As a result, many of the simpler p-code operations only took one or two microinstructions;
some operations were constructed with tight, single-microword loops.

Two bits per clock selected one of four cycle times for each instruction:
130, 150, or 175 nanoseconds, which generated with a delay line. Faster parts from AMD would have also allowed for a 98 ns cycle time, but there was no correspondingly faster branch control unit. A separate prefetch/instruction formatting unit also used delay lines to generate asynchronous timing signals. This unit had a 32-bit buffer and could decode the next data in multiple formats: signed byte; unsigned byte; word; and compressed "big" format, which encoded small numbers in 0..127 in a single byte, and larger numbers within 128..32767 in two.

An on-board stack of 1024, 16-bit words held temporary values—scalars as well as sets. The stack addresses ran downwards, with the stack pointer decrementing before a write and incrementing after a read. A register in the AMD 2901's internal file held the top-of-stack value so as to accelerate simple operations. Integer addition took only a single instruction cycle;
since one operand was always in the register file, only one fetch from stack memory was needed.

Each wide control word could either hold the address of the next microinstruction or it could control the next p-machine instruction to be fetched. Thus, the microsequencer could jump almost arbitrarily the control code. The first 256 microinstructions in memory corresponded to p-machine instructions, so the microassembler would place the first control word in its corresponding location. P-code instructions that took multiple multiple microinstructions to execute could not start with a branch, (as this field is already used to jump to the rest of the microprogram for the instruction).

TRY IT: Print the passage on the p-code machine's microcode and timing word for word, in full.

DATA:
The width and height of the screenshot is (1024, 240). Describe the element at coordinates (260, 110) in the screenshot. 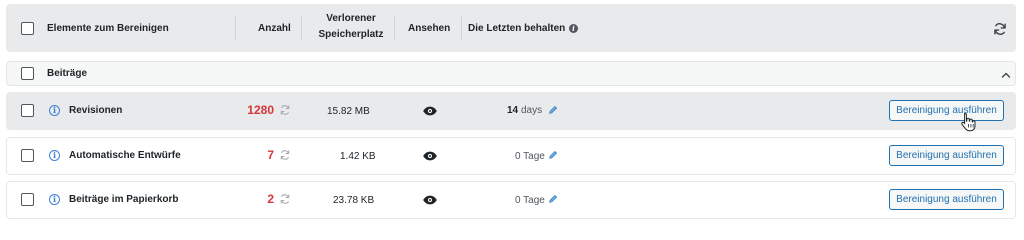

I see `row-count: 1280` at that location.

EXERCISE SOLUTION:
As a result, many of the simpler p-code operations only took one or two microinstructions;
some operations were constructed with tight, single-microword loops.

Two bits per clock selected one of four cycle times for each instruction:
130, 150, or 175 nanoseconds, which generated with a delay line. Faster parts from AMD would have also allowed for a 98 ns cycle time, but there was no correspondingly faster branch control unit. A separate prefetch/instruction formatting unit also used delay lines to generate asynchronous timing signals. This unit had a 32-bit buffer and could decode the next data in multiple formats: signed byte; unsigned byte; word; and compressed "big" format, which encoded small numbers in 0..127 in a single byte, and larger numbers within 128..32767 in two.

An on-board stack of 1024, 16-bit words held temporary values—scalars as well as sets. The stack addresses ran downwards, with the stack pointer decrementing before a write and incrementing after a read. A register in the AMD 2901's internal file held the top-of-stack value so as to accelerate simple operations. Integer addition took only a single instruction cycle;
since one operand was always in the register file, only one fetch from stack memory was needed.

Each wide control word could either hold the address of the next microinstruction or it could control the next p-machine instruction to be fetched. Thus, the microsequencer could jump almost arbitrarily the control code. The first 256 microinstructions in memory corresponded to p-machine instructions, so the microassembler would place the first control word in its corresponding location. P-code instructions that took multiple multiple microinstructions to execute could not start with a branch, (as this field is already used to jump to the rest of the microprogram for the instruction).